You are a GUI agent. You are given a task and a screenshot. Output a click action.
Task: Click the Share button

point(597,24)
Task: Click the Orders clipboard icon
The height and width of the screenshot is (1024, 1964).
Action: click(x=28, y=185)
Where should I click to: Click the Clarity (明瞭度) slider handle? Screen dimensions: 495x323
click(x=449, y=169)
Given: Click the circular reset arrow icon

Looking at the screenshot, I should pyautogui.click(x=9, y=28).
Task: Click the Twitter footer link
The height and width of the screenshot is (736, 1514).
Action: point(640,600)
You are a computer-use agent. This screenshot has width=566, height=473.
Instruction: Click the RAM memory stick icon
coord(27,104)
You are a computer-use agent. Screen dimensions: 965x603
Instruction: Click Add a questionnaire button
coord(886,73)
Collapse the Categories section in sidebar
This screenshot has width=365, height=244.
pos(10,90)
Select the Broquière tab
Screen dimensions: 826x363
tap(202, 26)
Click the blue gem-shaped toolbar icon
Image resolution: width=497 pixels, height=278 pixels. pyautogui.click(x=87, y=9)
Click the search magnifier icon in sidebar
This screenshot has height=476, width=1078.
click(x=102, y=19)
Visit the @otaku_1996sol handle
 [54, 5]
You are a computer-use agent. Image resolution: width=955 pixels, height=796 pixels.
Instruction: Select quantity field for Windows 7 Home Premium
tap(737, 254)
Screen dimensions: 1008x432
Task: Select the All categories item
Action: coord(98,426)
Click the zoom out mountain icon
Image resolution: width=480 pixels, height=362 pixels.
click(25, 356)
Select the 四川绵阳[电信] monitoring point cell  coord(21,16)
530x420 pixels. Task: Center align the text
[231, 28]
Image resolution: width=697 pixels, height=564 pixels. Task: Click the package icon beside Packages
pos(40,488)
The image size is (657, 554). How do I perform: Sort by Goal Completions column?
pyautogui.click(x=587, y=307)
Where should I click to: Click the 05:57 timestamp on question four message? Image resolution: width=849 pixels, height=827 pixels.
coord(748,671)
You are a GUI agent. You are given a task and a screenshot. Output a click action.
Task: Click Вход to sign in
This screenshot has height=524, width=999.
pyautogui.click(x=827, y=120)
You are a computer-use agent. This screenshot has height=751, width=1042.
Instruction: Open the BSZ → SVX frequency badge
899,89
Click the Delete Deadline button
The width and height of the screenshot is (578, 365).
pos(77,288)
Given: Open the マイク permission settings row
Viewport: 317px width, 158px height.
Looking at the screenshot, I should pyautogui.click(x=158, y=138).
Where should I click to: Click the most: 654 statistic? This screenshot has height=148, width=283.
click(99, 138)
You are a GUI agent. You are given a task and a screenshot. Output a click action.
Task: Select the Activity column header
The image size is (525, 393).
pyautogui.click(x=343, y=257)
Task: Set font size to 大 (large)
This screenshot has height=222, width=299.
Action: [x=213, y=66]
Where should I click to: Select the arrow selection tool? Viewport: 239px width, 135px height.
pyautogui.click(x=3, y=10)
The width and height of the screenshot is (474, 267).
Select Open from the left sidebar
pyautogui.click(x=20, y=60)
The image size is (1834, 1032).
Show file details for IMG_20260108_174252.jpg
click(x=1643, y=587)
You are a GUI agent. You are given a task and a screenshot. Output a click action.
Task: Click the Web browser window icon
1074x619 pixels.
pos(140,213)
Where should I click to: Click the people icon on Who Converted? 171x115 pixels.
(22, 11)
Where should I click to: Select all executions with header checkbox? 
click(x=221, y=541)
──────────────────────────────
» TASK STATEMENT: Return each line from the rows above that contains the string "dimensions". Case counts.

» ANSWER BELOW:
Where should I click to: Click the Clarity (明瞭度) slider handle? Screen dimensions: 495x323
You are a computer-use agent. Screen dimensions: 965x603
Screen dimensions: 826x363
Screen dimensions: 1008x432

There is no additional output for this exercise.